I have heard about termal cams but my first reaction was “this should be scam.”. Can it still be the case for such large areas, even if I don’t need to track a part of the body?

Another case is the price of course. The technology is probably a price differentiator and for this project cheap > accurate.

The cheapest option is IR then, you’ll need several, work out how many by using the lens angle and room size, and bare in mind they’ll need to overlap a bit, to get many cameras into 1 pc, see if you can get a cctv multiplexor which puts several video feeds into 1 image and then capture that, I’ve seen some that can do 8 or 16 cameras into 1 image and output that over hdmi which you can then capture with a blackmagic intensity or equivalent.

A good option would be projectors connected via daisy chain.
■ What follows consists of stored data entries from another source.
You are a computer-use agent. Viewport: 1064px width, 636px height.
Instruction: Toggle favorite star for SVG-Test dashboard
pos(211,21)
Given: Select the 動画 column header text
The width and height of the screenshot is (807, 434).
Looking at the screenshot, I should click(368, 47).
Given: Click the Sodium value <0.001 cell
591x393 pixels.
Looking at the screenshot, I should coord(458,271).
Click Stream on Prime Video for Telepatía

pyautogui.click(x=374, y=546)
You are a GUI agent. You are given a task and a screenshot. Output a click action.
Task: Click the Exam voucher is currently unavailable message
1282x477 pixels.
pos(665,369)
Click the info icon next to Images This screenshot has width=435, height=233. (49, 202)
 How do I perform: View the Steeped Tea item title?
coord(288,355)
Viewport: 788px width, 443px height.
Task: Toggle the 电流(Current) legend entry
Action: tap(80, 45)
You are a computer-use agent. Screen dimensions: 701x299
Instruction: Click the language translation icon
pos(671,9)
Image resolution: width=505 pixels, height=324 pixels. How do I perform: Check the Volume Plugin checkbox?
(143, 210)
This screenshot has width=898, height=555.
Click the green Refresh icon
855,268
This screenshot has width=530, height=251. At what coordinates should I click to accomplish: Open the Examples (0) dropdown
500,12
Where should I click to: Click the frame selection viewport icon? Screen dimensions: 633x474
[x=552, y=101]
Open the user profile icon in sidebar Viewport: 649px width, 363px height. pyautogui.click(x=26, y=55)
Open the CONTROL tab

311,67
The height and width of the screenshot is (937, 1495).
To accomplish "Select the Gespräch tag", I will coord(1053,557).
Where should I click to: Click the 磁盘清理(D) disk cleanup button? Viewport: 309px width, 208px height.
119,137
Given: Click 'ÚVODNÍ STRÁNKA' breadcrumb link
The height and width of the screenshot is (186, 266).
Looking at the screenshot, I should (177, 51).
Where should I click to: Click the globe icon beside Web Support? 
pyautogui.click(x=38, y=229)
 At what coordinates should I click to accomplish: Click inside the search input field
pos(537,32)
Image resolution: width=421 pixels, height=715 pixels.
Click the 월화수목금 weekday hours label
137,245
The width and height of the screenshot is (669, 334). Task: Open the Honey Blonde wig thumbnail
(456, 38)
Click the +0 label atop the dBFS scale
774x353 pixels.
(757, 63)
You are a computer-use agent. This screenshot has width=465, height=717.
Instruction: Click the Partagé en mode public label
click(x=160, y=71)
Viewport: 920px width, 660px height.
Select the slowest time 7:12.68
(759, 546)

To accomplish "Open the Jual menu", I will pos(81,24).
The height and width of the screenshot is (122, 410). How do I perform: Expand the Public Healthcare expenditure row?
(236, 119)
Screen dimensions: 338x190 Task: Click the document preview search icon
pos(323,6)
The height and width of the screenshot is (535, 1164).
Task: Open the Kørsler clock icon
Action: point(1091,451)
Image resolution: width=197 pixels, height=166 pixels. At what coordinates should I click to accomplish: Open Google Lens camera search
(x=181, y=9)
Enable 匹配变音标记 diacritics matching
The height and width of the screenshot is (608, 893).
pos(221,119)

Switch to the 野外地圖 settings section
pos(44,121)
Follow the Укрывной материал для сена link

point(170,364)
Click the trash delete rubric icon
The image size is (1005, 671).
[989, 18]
NEC has projectors but they connect up to 4 and InFocus has projectors which can connect via daisy chain but they do not provide the max number.

Video multiplexer is also a good idea but the edge blending will be a problem, I think it has to be done manually.

Is there a good online marketplace for such product? For example the IR sensors? Is there a brand you can suggest?

Multiplexor is for the cameras not projectors, its so you can have multiple cameras captured into 1 capture card.
I use standard IR cctv cameras, as I have a load that I got from a cctv company when they were getting rid of them, look on ebay, bigger the sensor the better the noise ratio. You may have to remove the IR block filter if they have them, if they’ve been used for IR then that will be gone already.
You then need IR illuminators, which can be parcans with red and blue lighting gel on, or LED ones, but you need quite a spread not spot light ones.

hey catweasel what thermal cameras you using? never think of using it, but I guess its very expensive right?

They’ve been custom made for a job, these ones are 8x8 pixels! But the guys has found higher res sensors upto 64x64, the 8x8’s are about £400 the high res, over 1000 I’d guess…

hey I found out an useful resource, perhaps you already know it: http://www.creativeapplications.net/tutorials/guide-to-camera-types-for-interactive-installations/

BTW what kind of gear would you buy to prepare something like this: https://vimeo.com/34036075 ?

Thanks this review is helpful.

Are there also good tutorials for beginners? I couldn’t find any tutorials for creating multi-displays. There are quite a lot videos at youtube for 3-4 LCD displays but no resources for 30 projectors.

How can someone learn how to connect 30 projectors with 1 source?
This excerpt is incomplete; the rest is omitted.